Top of Provided records

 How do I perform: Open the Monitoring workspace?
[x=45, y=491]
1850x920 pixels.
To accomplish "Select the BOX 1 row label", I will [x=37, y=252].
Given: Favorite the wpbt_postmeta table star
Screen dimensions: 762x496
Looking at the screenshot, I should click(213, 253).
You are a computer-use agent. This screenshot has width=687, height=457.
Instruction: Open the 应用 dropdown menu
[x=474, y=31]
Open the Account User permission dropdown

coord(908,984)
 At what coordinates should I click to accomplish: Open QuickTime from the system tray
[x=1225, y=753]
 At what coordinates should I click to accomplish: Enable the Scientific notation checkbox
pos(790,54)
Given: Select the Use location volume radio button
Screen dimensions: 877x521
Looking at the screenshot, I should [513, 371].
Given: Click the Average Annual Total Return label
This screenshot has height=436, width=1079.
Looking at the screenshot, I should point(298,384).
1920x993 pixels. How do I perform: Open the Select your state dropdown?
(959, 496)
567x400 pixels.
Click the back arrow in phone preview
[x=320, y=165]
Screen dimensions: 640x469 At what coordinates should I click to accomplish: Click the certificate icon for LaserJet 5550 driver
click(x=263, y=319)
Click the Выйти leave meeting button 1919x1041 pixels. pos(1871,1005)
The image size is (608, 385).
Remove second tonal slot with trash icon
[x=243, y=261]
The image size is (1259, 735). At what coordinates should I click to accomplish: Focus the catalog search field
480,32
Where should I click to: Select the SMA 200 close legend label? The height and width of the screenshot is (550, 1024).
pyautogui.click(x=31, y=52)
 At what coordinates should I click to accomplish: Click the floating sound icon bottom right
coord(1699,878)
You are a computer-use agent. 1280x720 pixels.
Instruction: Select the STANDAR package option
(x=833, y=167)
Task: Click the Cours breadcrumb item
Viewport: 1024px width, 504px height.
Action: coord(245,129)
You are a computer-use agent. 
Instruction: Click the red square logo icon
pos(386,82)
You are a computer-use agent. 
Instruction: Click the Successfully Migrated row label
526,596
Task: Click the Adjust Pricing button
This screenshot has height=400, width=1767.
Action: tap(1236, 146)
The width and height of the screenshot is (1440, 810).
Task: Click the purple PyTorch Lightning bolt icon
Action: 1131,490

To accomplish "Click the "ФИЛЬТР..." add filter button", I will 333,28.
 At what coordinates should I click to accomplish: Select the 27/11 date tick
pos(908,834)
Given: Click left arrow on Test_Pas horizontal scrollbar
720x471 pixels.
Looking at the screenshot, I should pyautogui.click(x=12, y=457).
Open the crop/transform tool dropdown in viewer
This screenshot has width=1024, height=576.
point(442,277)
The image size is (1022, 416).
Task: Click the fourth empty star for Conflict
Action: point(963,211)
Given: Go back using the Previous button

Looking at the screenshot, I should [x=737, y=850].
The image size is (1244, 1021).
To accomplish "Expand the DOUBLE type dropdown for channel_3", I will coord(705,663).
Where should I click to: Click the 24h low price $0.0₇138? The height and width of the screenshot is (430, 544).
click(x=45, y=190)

Bottom of Provided records

§ Required action
Your answer should contain every entry, transcribed exactly.

§ Completed task
 How do I perform: Open the Monitoring workspace?
[x=45, y=491]
1850x920 pixels.
To accomplish "Select the BOX 1 row label", I will [x=37, y=252].
Given: Favorite the wpbt_postmeta table star
Screen dimensions: 762x496
Looking at the screenshot, I should click(213, 253).
You are a computer-use agent. This screenshot has width=687, height=457.
Instruction: Open the 应用 dropdown menu
[x=474, y=31]
Open the Account User permission dropdown

coord(908,984)
 At what coordinates should I click to accomplish: Open QuickTime from the system tray
[x=1225, y=753]
 At what coordinates should I click to accomplish: Enable the Scientific notation checkbox
pos(790,54)
Given: Select the Use location volume radio button
Screen dimensions: 877x521
Looking at the screenshot, I should [513, 371].
Given: Click the Average Annual Total Return label
This screenshot has height=436, width=1079.
Looking at the screenshot, I should point(298,384).
1920x993 pixels. How do I perform: Open the Select your state dropdown?
(959, 496)
567x400 pixels.
Click the back arrow in phone preview
[x=320, y=165]
Screen dimensions: 640x469 At what coordinates should I click to accomplish: Click the certificate icon for LaserJet 5550 driver
click(x=263, y=319)
Click the Выйти leave meeting button 1919x1041 pixels. pos(1871,1005)
The image size is (608, 385).
Remove second tonal slot with trash icon
[x=243, y=261]
The image size is (1259, 735). At what coordinates should I click to accomplish: Focus the catalog search field
480,32
Where should I click to: Select the SMA 200 close legend label? The height and width of the screenshot is (550, 1024).
pyautogui.click(x=31, y=52)
 At what coordinates should I click to accomplish: Click the floating sound icon bottom right
coord(1699,878)
You are a computer-use agent. 1280x720 pixels.
Instruction: Select the STANDAR package option
(x=833, y=167)
Task: Click the Cours breadcrumb item
Viewport: 1024px width, 504px height.
Action: coord(245,129)
You are a computer-use agent. 
Instruction: Click the red square logo icon
pos(386,82)
You are a computer-use agent. 
Instruction: Click the Successfully Migrated row label
526,596
Task: Click the Adjust Pricing button
This screenshot has height=400, width=1767.
Action: tap(1236, 146)
The width and height of the screenshot is (1440, 810).
Task: Click the purple PyTorch Lightning bolt icon
Action: 1131,490

To accomplish "Click the "ФИЛЬТР..." add filter button", I will 333,28.
 At what coordinates should I click to accomplish: Select the 27/11 date tick
pos(908,834)
Given: Click left arrow on Test_Pas horizontal scrollbar
720x471 pixels.
Looking at the screenshot, I should pyautogui.click(x=12, y=457).
Open the crop/transform tool dropdown in viewer
This screenshot has width=1024, height=576.
point(442,277)
The image size is (1022, 416).
Task: Click the fourth empty star for Conflict
Action: point(963,211)
Given: Go back using the Previous button

Looking at the screenshot, I should [x=737, y=850].
The image size is (1244, 1021).
To accomplish "Expand the DOUBLE type dropdown for channel_3", I will coord(705,663).
Where should I click to: Click the 24h low price $0.0₇138? The height and width of the screenshot is (430, 544).
click(x=45, y=190)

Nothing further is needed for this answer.